Jean-Louis Larochette-Prost
Michel Bonvalet
Jean-Louis Larochette, vous êtes l'auteur du n°2 de la
collection Signe de Piste édité par Delahaye "Le
continent secret " sorti des presses en 2008, voulez-vous succinctement nous parler
de vous, de votre parcours personnel et/ou professionnel ?
Je suis né à Lyon en 1950.
Asthmatique dès la naissance, je n’ai jamais pu devenir scout,
contrairement à mon frère aîné, qui a participé
au mouvement pendant un an ou deux, avant de renoncer pour des raisons politico-religieuses.
De plus, mes parents ne furent pas très favorables au scoutisme,
par la suite, alors que je rêvais d’y entrer, me moquant éperdument
de la double teinte militaire et catho, car je ne désirais qu’aventures
avec de vrais et bons copains, comme dans la chanson d’Henri Garat.
Heureusement, grâce à de très nombreux séjours
familiaux en Suisse romande et dans le Jura français, j’ai de bonne
heure été initié aux longues marches en pleine nature
et par n’importe quel temps, dont je conserve encore l’habitude, ainsi que
des interminables randonnées à bicyclette qui ensoleillent
toujours mon existence de professeur (à la retraite depuis 2005).

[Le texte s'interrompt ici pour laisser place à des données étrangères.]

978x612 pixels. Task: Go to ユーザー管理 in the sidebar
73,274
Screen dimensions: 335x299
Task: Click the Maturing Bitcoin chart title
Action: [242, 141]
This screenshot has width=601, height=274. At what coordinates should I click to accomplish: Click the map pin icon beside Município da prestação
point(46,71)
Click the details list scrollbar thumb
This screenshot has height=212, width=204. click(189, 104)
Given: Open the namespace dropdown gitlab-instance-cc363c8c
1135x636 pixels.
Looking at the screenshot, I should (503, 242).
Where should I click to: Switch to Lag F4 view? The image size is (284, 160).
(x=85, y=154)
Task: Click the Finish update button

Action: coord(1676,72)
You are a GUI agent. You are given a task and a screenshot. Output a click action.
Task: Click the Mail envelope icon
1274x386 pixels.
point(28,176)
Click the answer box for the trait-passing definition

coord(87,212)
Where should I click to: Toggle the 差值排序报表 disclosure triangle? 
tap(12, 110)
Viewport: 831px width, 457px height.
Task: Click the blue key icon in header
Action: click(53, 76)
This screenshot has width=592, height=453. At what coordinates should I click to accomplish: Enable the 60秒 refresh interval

Normalien et étudiant en lettres modernes entre 1970 et 1975, j’ai
été instituteur, puis, tour à tour, professeur de français
dans des collèges et lycées privés, enfin au niveau
supérieur plus récemment avec de jeunes étudiants préparant
divers BEP où le français comptait parmi les épreuves
d’examens. Cela dit, ma « carrière » d’écrivain
commence tardivement, en 1997, alors qu’auparavant j’étais plutôt
un conteur, tant au sein de la famille que du cercle des amis, puis dans le
cadre de vacances pour la jeunesse (milieu associatif, puis privé).
En vérité, j’ai commencé à raconter des histoires
à dix, onze ans, pour d’autres enfants. C’étaient d’abord
des contes burlesques dans le style de Mr Bean, Laurel & Hardy
et Charlie Chaplin ; puis des histoires policières, des aventures
en tout genre et des contes fantastiques, certains demandant douze veillées
de deux ou trois heures !
Le Continent secret, du moins une approche
de cette longue aventure, est né au cours de ces mémorables
veillées estivales, il y a une trentaine d’années. Depuis,
je l’ai considérablement modifié et le premier volume est
paru chez Delahaye.
À part l’écriture, je m’intéresse beaucoup à
l’onomastique (étude des noms et prénoms), mais par dessus
tout à la musique (bien plus qu’à la littérature, d’ailleurs
!) En effet, dès l’âge de six ou sept ans, souvent contraint
de garder la chambre (l’asthme...), j’ai disposé d’un énorme
poste de radio en bois avec grand haut-parleur, un appareil extraordinaire
que mon père avait fait monter par un ami technicien. Ce gros engin
captait les ondes courtes et même les bateaux en haute mer ! J’ai
vite appris à tourner très lentement le bouton de bakélite,
au dixième de millimètre près, pour capter une quantité
considérable de stations, voire de radios-amateurs. Sans personne
pour me guider ni me contrarier, j’ai donc très tôt apprécié
toutes sortes de genres musicaux, sans œillères, sans préjugés,
mon ignorance étant paradoxalement utile à la découverte.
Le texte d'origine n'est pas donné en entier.